▶ [Required work]:
1. In the travel piece on Ireland, give the passage again starting at "The Irish are" and ending at "see cartoon squiggles.", replacing "Guinness" with "Irish stout".
2. Answer these questions using the travel piece on Ireland:
(a) In what year was Waterford founded?
(b) Who built the third Blarney Castle?
(c) Which city does Kinsale remind the writer of?
3. From the travel piece on Ireland, list every everyday household item that Waterford Crystal's craftspeople are said to elevate to objets d'art.

The Irish are opinionated and nosy, but in a good way.
Guinness is way better the closer you get to its birthplace.
There are a lot of places, people, and things that call themselves Ireland’s most popular tourist attraction.
If you lived in Ireland 500 to 1,000 years ago, and could possibly arrange it, being born to nobility was definitely the way to go.
The city of Kinsale, Ireland’s gourmet capital, reminds us of Annapolis. The harbor, banked by wandering medieval streets lined with trendy restaurants, pubs, and shops, is full of boats moored to floating docks. The sea hangs heavy in the air. Food is cooking everywhere. Enticing whiffs of culinary this and that waft through the air. If you squint you can see cartoon squiggles.
Old Head of Kinsale is an ancient place. There’s something mystical there. The meadows blend into the skies into the seas with dizzying beauty. Hundreds of feet of steep jagged rock face are the only earthly feature that provides any definition to this edge of the world. Sirens of legend call up to you, urging you closer, farther down the precipice. The bigger the risks, the bigger the sensory reward. Fishing dead tourists out of the drink keeps the Irish Coast Guard busy.
About five hundred years ago, Cormac McCarthy, King of Munster, built the third Blarney Castle, now a famous landmark which draws something like a quarter million visitors per year, most who come to put great trust in a burley Irishman who will hold their waist as they lean way back, almost a hundred feet in the air, and plant their lips on a stone of humble dimensions but mythical status.
If you can picture Blarney Castle as the setting for the type of fanciful adventures that involved great warriors, mysterious magicians, and what the hell, dragons, then Rock Close is the fairytale forest of druids, witches, and Little Red Riding Hoods. Simple dirt paths crisscross throughout this enchanted forest of thousand year old yew trees, running streams, and curious rock formations with names like the Fairy Glade, Witch’s Kitchen, and Sacrificial Alter. I was pretty sure I caught a troll peeking out from under a footbridge. Any visitor who would decide to skip Rock Close renders their stop in Blarney incomplete.
Waterford’s an old Viking port, the country’s oldest city, founded in 914. The British grabbed Ireland here in 1170 and never really let go. Glass-blowing is an Irish tradition. The Waterford Glass House was founded in 1783 by two Quaker brothers, George and William Penrose. Current annual sales are estimated to be between seven hundred fifty and nine hundred million. Dinnerware, vases, clocks, and candlesticks are just some of the everyday household items the craftspeople of Waterford Crystal elevate to objets d’art. They’ve also created exquisite one of a kind pieces for popes, presidents, and sports champions. The most famous among their unique works is probably the Times Square Millennium New Year’s Eve Ball. This iconic masterpiece weighs a little over a thousand pounds and is six feet in diameter. It’s covered with five hundred and four crystal triangles that sparkle like time passing before your eyes.

▶ [Data entries]:

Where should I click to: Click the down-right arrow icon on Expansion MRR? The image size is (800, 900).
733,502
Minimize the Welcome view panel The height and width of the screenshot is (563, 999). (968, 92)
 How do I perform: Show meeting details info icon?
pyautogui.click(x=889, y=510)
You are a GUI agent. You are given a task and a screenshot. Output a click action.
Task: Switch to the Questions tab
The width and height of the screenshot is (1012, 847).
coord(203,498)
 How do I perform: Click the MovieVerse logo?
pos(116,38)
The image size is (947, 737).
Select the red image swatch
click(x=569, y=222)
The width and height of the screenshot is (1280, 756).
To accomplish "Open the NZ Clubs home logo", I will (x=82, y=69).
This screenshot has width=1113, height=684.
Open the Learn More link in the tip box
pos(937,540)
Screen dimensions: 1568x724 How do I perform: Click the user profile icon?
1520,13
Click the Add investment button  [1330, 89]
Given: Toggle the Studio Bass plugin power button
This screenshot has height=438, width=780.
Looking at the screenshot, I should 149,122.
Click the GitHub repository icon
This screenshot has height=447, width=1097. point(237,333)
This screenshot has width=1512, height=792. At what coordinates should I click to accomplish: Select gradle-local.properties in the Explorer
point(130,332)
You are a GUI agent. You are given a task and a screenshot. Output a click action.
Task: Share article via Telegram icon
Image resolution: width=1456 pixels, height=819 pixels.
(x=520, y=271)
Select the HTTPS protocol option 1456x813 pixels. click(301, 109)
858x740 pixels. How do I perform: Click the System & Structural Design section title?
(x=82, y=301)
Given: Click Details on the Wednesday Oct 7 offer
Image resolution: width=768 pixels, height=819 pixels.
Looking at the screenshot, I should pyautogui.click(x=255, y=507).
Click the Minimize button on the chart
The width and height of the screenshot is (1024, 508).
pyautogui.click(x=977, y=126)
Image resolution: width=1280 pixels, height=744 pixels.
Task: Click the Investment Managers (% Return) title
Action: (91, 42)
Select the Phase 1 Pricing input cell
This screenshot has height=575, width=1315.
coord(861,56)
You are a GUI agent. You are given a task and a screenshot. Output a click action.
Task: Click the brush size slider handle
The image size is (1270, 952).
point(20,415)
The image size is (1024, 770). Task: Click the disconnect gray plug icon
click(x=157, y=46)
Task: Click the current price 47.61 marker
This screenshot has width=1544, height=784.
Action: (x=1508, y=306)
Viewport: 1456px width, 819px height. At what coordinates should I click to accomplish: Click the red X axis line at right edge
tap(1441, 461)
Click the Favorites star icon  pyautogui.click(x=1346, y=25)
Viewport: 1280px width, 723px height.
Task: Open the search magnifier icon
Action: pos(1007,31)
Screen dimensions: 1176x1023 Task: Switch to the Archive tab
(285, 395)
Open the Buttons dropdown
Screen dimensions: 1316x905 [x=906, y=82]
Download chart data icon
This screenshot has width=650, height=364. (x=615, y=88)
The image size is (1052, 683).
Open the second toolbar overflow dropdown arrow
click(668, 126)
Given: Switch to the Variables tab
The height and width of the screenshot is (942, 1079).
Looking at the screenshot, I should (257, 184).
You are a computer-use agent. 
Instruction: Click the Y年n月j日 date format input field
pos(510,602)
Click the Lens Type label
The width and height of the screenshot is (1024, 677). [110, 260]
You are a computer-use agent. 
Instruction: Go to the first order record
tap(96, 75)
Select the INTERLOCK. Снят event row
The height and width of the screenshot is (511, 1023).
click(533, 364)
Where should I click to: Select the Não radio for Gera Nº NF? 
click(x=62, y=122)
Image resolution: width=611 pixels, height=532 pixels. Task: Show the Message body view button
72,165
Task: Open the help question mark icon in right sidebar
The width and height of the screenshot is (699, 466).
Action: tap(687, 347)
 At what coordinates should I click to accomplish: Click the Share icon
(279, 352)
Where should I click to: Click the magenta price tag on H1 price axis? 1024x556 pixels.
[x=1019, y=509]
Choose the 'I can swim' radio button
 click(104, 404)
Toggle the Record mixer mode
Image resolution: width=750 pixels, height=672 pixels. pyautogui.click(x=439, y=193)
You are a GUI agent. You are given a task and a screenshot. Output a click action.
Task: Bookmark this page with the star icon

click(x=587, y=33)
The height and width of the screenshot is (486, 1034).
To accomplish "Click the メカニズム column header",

▶ [Results for the exercise]:
1.
The Irish are opinionated and nosy, but in a good way.
Irish stout is way better the closer you get to its birthplace.
There are a lot of places, people, and things that call themselves Ireland’s most popular tourist attraction.
If you lived in Ireland 500 to 1,000 years ago, and could possibly arrange it, being born to nobility was definitely the way to go.
The city of Kinsale, Ireland’s gourmet capital, reminds us of Annapolis. The harbor, banked by wandering medieval streets lined with trendy restaurants, pubs, and shops, is full of boats moored to floating docks. The sea hangs heavy in the air. Food is cooking everywhere. Enticing whiffs of culinary this and that waft through the air. If you squint you can see cartoon squiggles.

2.
(a) 914
(b) Cormac McCarthy, King of Munster
(c) Annapolis

3. Dinnerware, vases, clocks, candlesticks